Pour ce qui est d'Androcur, ou acétate de cyprotérone, d'autres études que nous avons mobilisées ont montré que la classe thérapeutique à laquelle appartient cette molécule présente un risque de méningiome. Ce risque a été soulevé par l'agence voilà plusieurs années, notamment dans le cadre de déclarations de pharmacovigilance. Nous disposons en effet d'un réseau de vigilance très performant, unique en Europe, voire au monde. Nos trente et un CRPV, placés notamment au sein des centres hospitaliers, assurent un bon maillage territorial.
Une analyse approfondie de pharmacovigilance menée à partir des cas de méningiome déclarés a peiné à objectiver la réalité des faits, en particulier la « taille de l'effet », c'est-à-dire l'importance des effets indésirables. Nous avons alors mobilisé, grâce au groupement scientifique Epi-Phare, une étude de pharmaco-épidémiologie à partir du système national des données de santé, base de données de l'assurance maladie, qui a confirmé l'ampleur du risque. Nous avons donc pu prendre avec l'ensemble des acteurs à l'échelon national – professionnels et patients – des mesures de réduction du risque, avec une réduction drastique des indications dans le cadre de l'AMM et une recommandation de réduction hors AMM, ainsi que des préconisations de conduites à tenir, dont notamment le recours à l'imagerie à résonance magnétique (IRM) avant la mise sous traitement des patientes.
La pharmaco-épidémiologie a mis en évidence une forte réduction – de plus de 90 % – de l'utilisation de ces spécialités et une réelle adhésion à la pratique des IRM avant la mise sous traitement. C'est là une illustration de l'agilité que j'évoquais tout à l'heure : sur la base des données fournies au moment de l'AMM par le biais des essais cliniques, puis dans le cadre de la pharmacovigilance et du suivi en vie réelle, nous adaptons les indications et prenons des mesures de réduction du risque en fonction de l'évolution du rapport bénéfices-risques – étant entendu que ces molécules sont indispensables pour un petit nombre d'indications.
Il en va de même pour les fluoroquinolones, à propos desquels les lanceurs d'alerte nous ont sollicités et qui ont fait l'objet de documents d'information destinés à alerter les professionnels et les patients quant aux risques d'effets indésirables.

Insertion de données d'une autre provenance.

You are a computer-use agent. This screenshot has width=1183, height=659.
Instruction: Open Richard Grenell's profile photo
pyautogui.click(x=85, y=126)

L'information des prescripteurs et des patients sur les bénéfices et les risques en fonction de la situation clinique du patient et des données mises à jour d'après la littérature est en effet un enjeu majeur, que nous poursuivons au quotidien par des échanges constants avec les professionnels de santé. Il y a encore du chemin à parcourir pour que chacun, à la place où il se trouve – qu'il s'agisse du médecin qui prescrit, du pharmacien qui dispense ou, bien sûr, du patient – soit informé et alerté au plus près, à mesure que des données scientifiques sont disponibles, notamment sur le site de l'ANSM.

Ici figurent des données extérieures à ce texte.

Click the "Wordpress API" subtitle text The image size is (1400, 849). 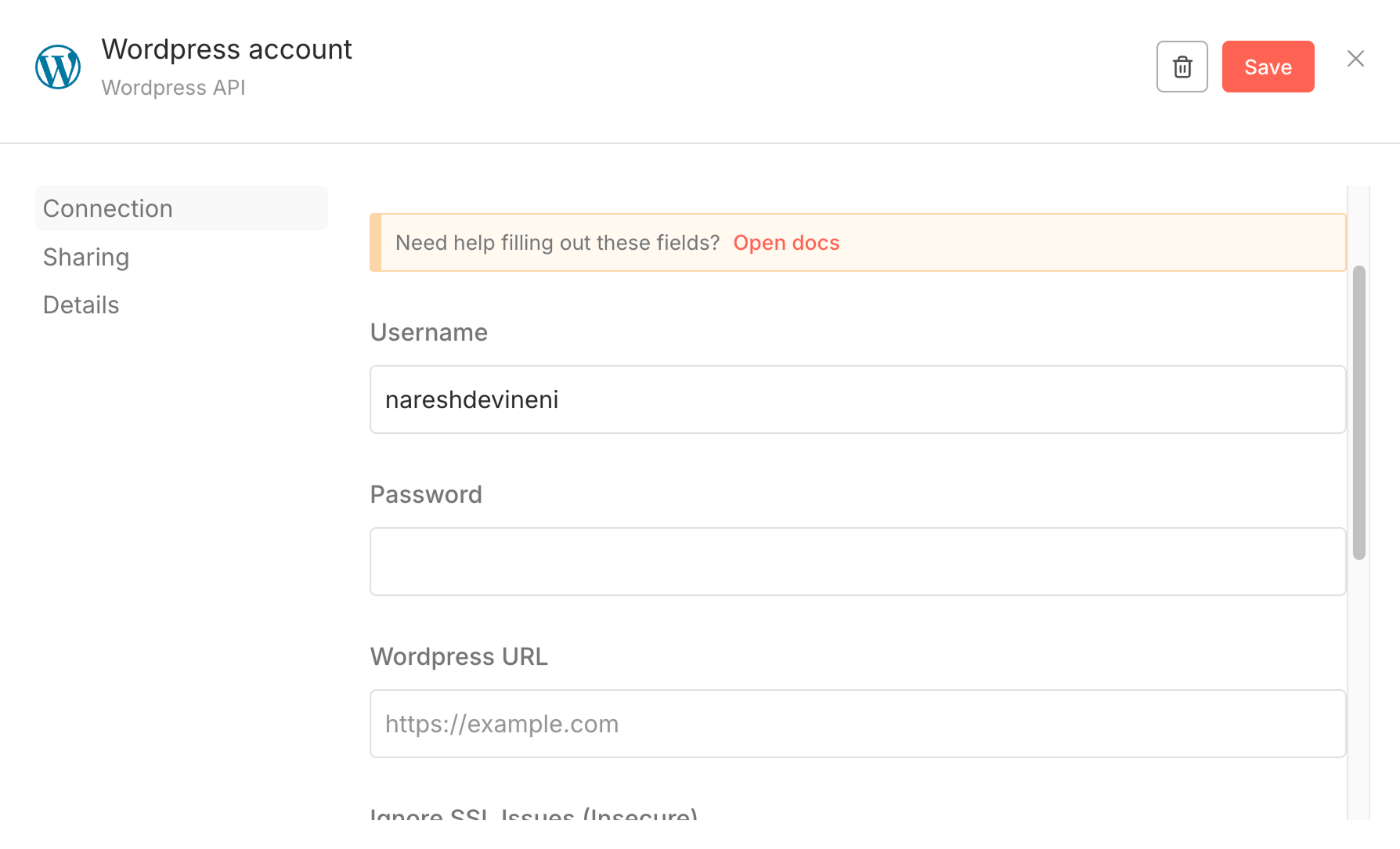coord(174,88)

Quant à la décarbonation, c'est un sujet sur lequel nous sommes très impliqués, y compris à l'échelon européen. La révision de la législation pharmaceutique européenne prévoit des objectifs importants. La santé compte pour 8 % dans l'impact carbone, et les médicaments pour 50 % de ce chiffre. Il importe donc de décarboner la production des médicaments, mais aussi de nous mobiliser pour leur bon usage. Les Français étant de gros consommateurs, nous devons nous assurer que le bon médicament va au bon moment au bon patient, sans excès et parce qu'il est nécessaire. Ce bon usage, qui repose sur les compétences des prescripteurs et des pharmaciens, est essentiel à l'équilibre à la fois de la balance bénéfices-risques et de nos dépenses de santé.